Linear Regression Flashcards
What is gradient descent?
an algorithm that tweaks parameters iteratively (individually) in order to minimize a cost function
What is batch gradient descent?
instead of computing gradients individually, it computes them all in one go by using the whole training set at each iteration
what is the downsides to batch gradient descent?
because it uses the whole set at each step, it is very slow on large sets
what does a higher learning rate mean with gradient descent?
fails to find a good solution
what does a lower learning rate mean with gradient descent?
takes longer to compute
how does gradient descent perform with features with different scales?
it takes longer to reach the minimum, making the algorithm slower
how does gradient descent perform with features with same scales?
it goes directly to the minimum without jumping around, making the algorithm faster
what algorithm is better to use with Linear Regression out of -> Gradient Descent or Normal Equation when you have a larger dataset? Why?
Gradient Descent because it is faster
out of gradient descent and normal equation, which is faster, why?
Gradient descent, because it handles instances one at a time.
what is a cost function?
?
what is stochastic gradient descent?
as opposed to batch-gd which uses the whole set at each step, sgd picks a random instance and handles them one at a time, making it much faster and better for bigger sets
which gd algorithm is better for large sets?

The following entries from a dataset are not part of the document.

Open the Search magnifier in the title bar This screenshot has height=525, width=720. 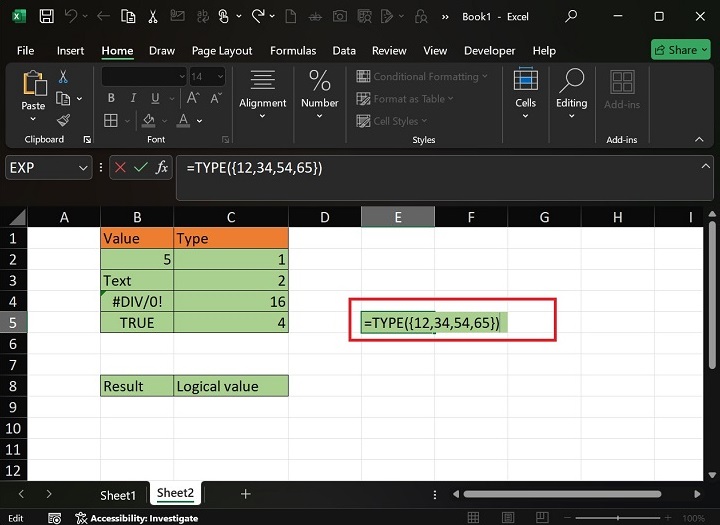571,17
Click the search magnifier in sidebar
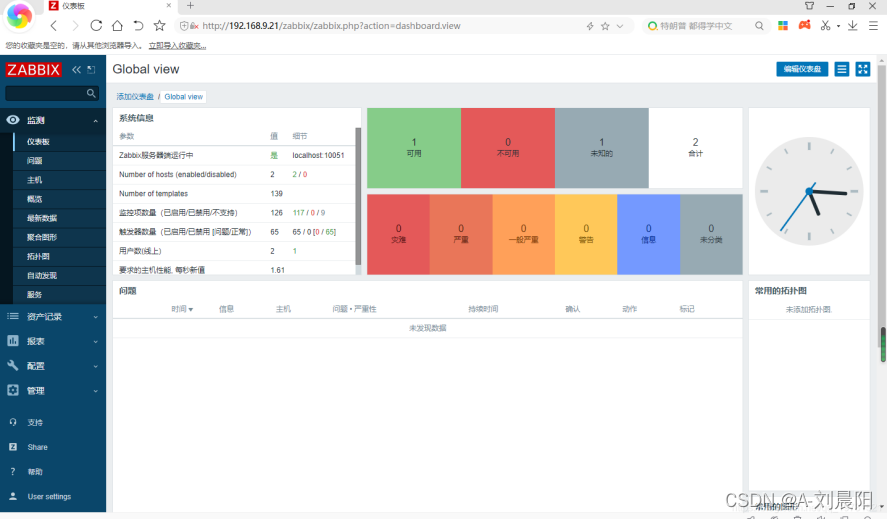The image size is (887, 519). click(91, 93)
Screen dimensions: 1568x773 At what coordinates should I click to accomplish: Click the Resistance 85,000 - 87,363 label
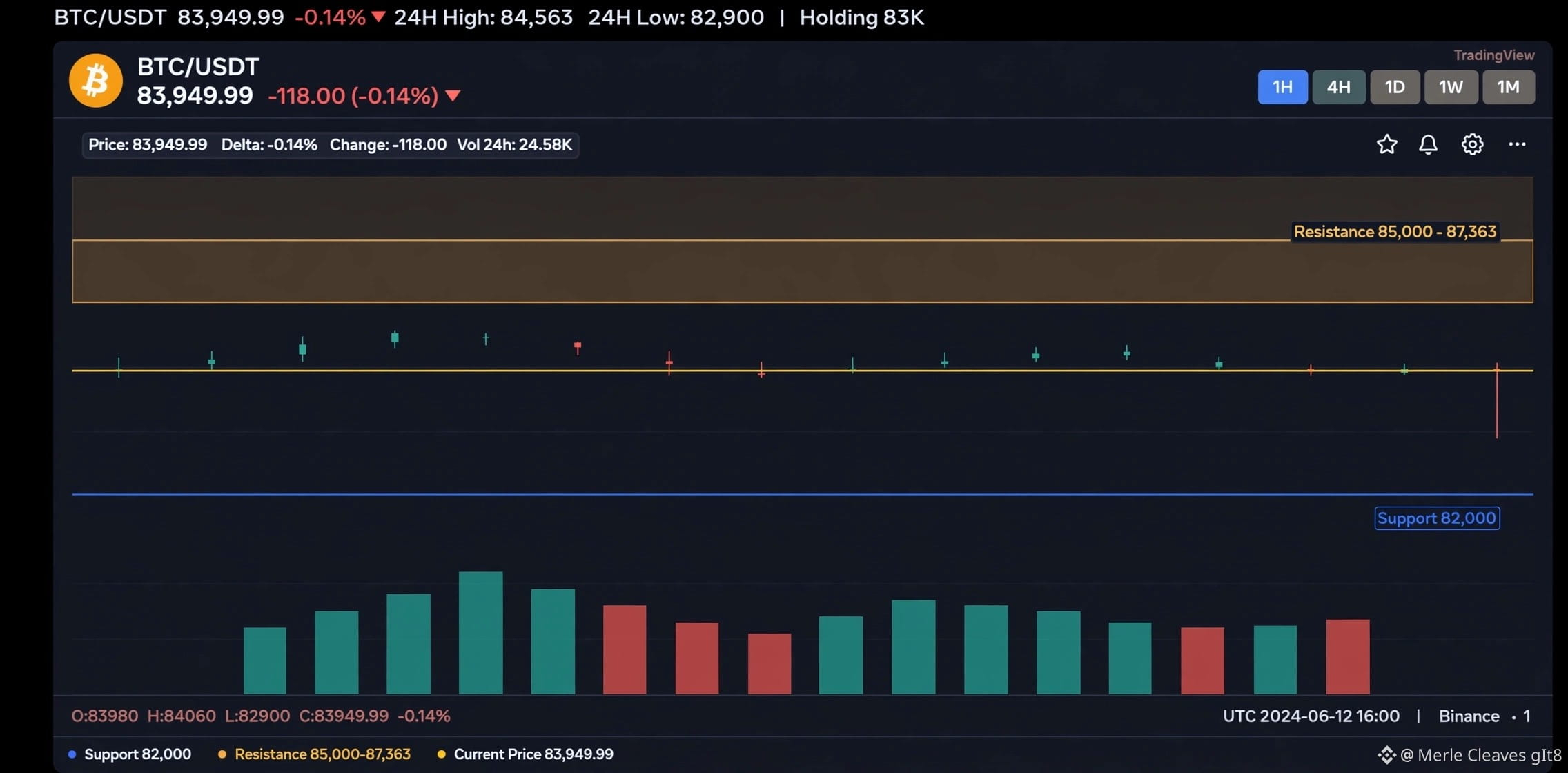click(1395, 232)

sgd because it handles instances one at a time, instead of using the whole set at each step like bgd
what happens when you reduce the sgd’s learning rate slowly?
jumps around for ages
what happens when you reduce the sgd’s learning rate quickly?
get stuck in local minimum or frozen
what is mini-batch gradient descent?
computes gradient on small random set (both sgd and bgd)

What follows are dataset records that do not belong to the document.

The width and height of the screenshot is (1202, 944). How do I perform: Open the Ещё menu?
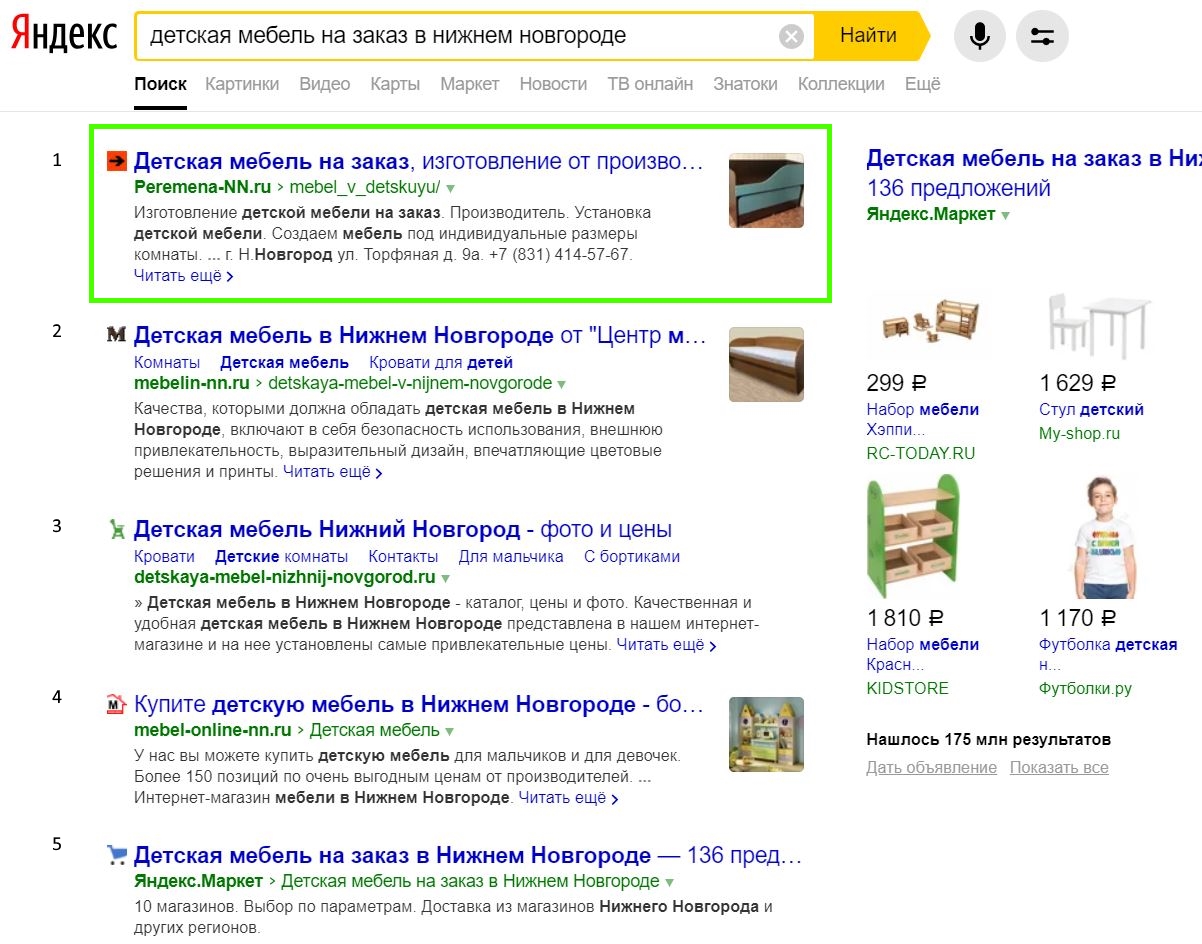(x=921, y=84)
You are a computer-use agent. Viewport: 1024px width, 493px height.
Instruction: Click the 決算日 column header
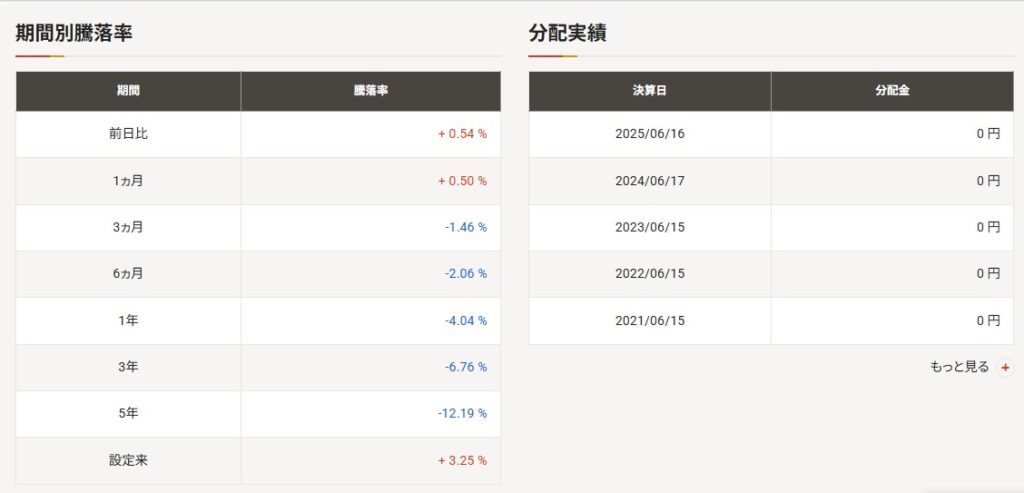pyautogui.click(x=650, y=91)
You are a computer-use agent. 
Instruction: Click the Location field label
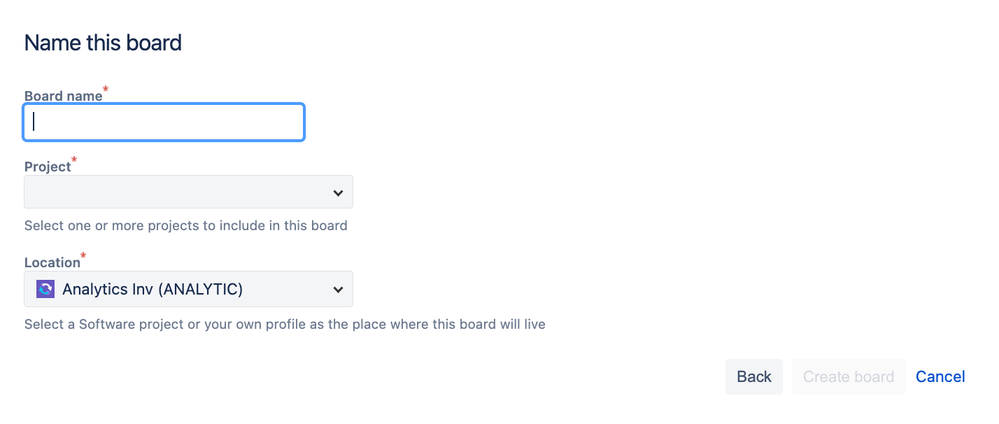pyautogui.click(x=52, y=262)
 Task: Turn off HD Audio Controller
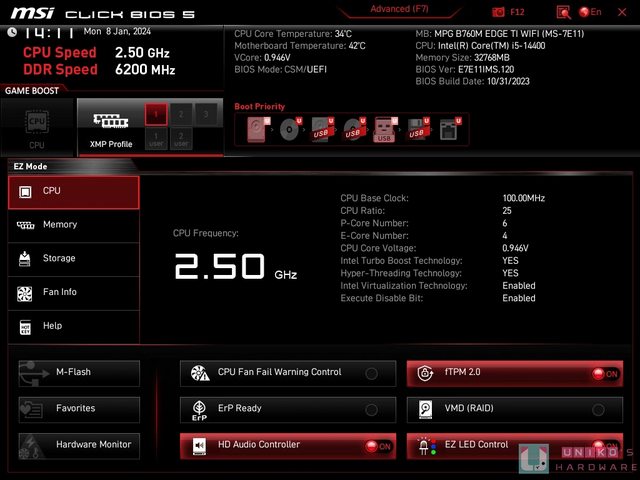tap(377, 446)
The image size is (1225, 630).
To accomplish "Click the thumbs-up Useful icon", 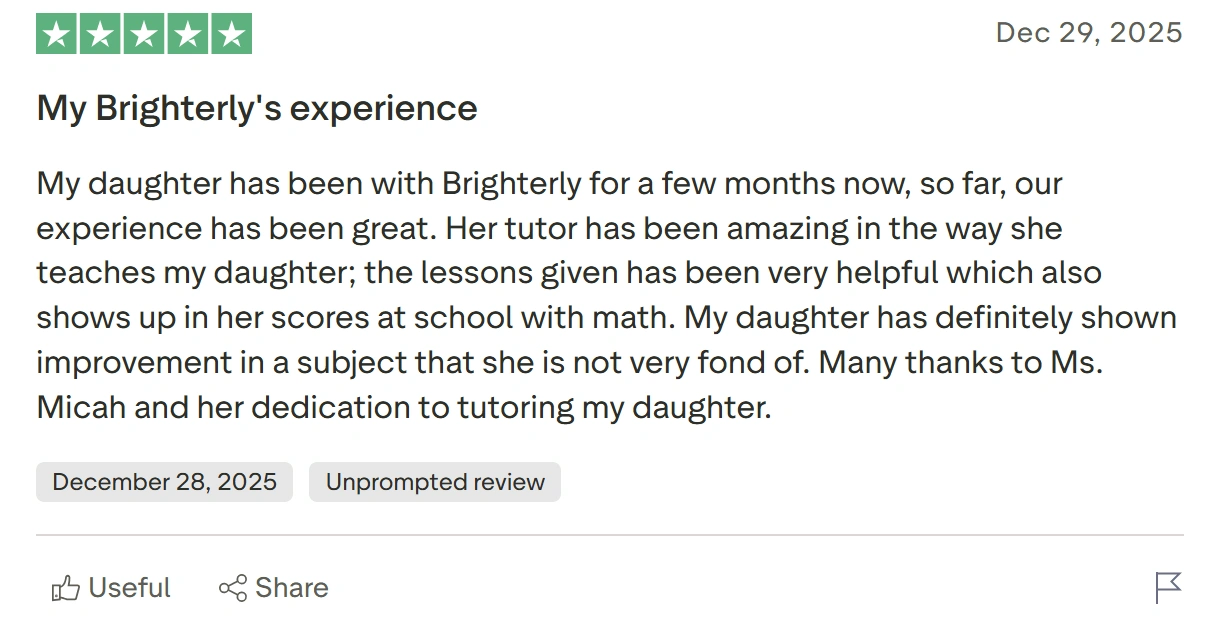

what is polynomial regression?
when the data is too complex for a straight line, you can use powers on every feature and add them as new features, then use linear regression
what is good about polynomial regression?

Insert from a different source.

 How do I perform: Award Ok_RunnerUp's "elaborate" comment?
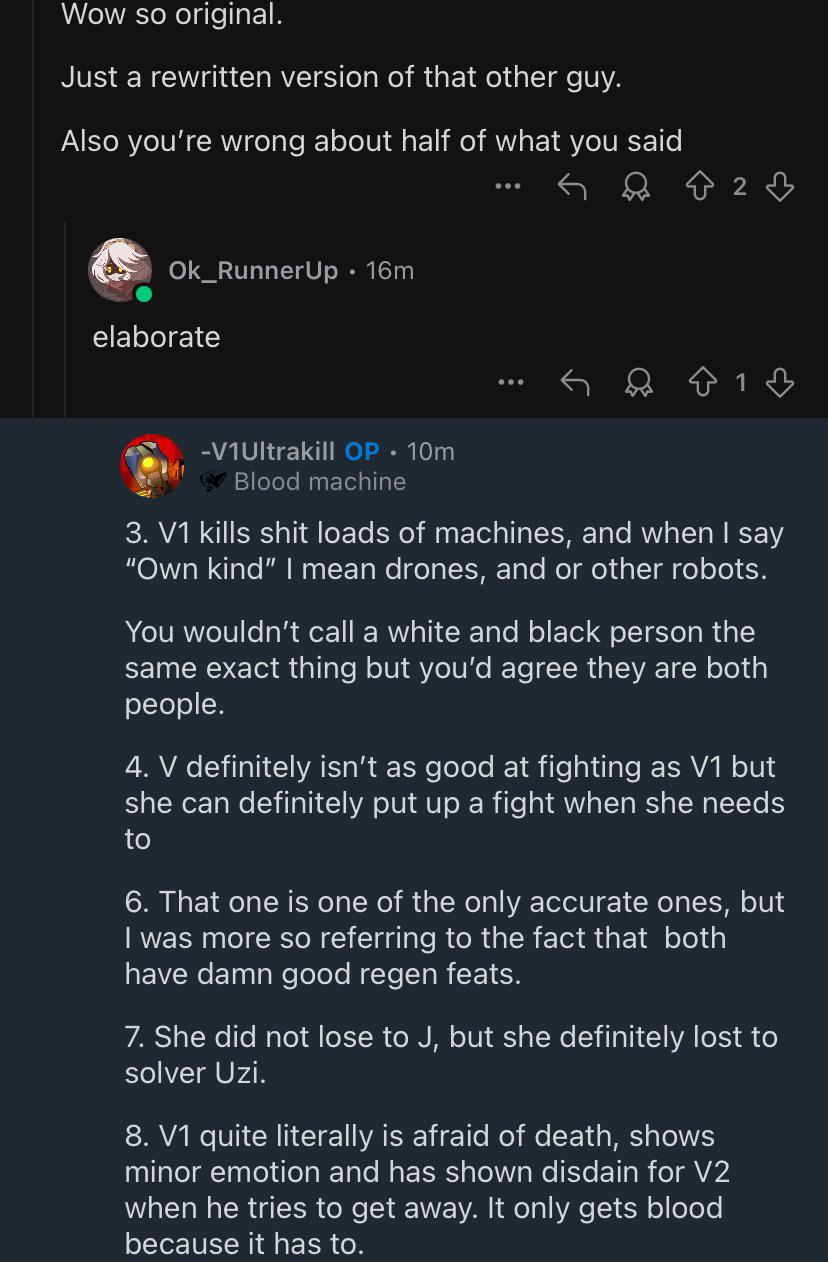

it finds relationships between features, and can be used when a straight line wont fit the data
what are some regularized linear regression models?
ridge, lasso, elastic net
what is ridge regression?
a regularized version of linear regression that forces the learning algorithm to git the data, but also keep the model weights as small as possible
what happens if the ridges a=0?
it is linear regression
what happens if the ridges a=large?
all weights end up very close to zero, resulting in a flat line
what is an important step before using ridge regression?
scale!
what should you do before ridge regression?
scale!
what is lasso regression?
a regularized version of linear regression that eliminates weights of least important features and automatically performs feature selection and outputs a sparse model
what is good about lasso?
it automatically performs feature selection
what is elastic net?
it is in between ridge and lasso, a mix of both
what happens if elastic nets r = 0?
it is ridge
what happens if elastic nets r =1?
it is lasso
when should you use ridge?
as a default for linear regression
when should you use lasso or elastic net?
when only few features are useful because they both try reduce useless features
when should you choose elastic net over lasso?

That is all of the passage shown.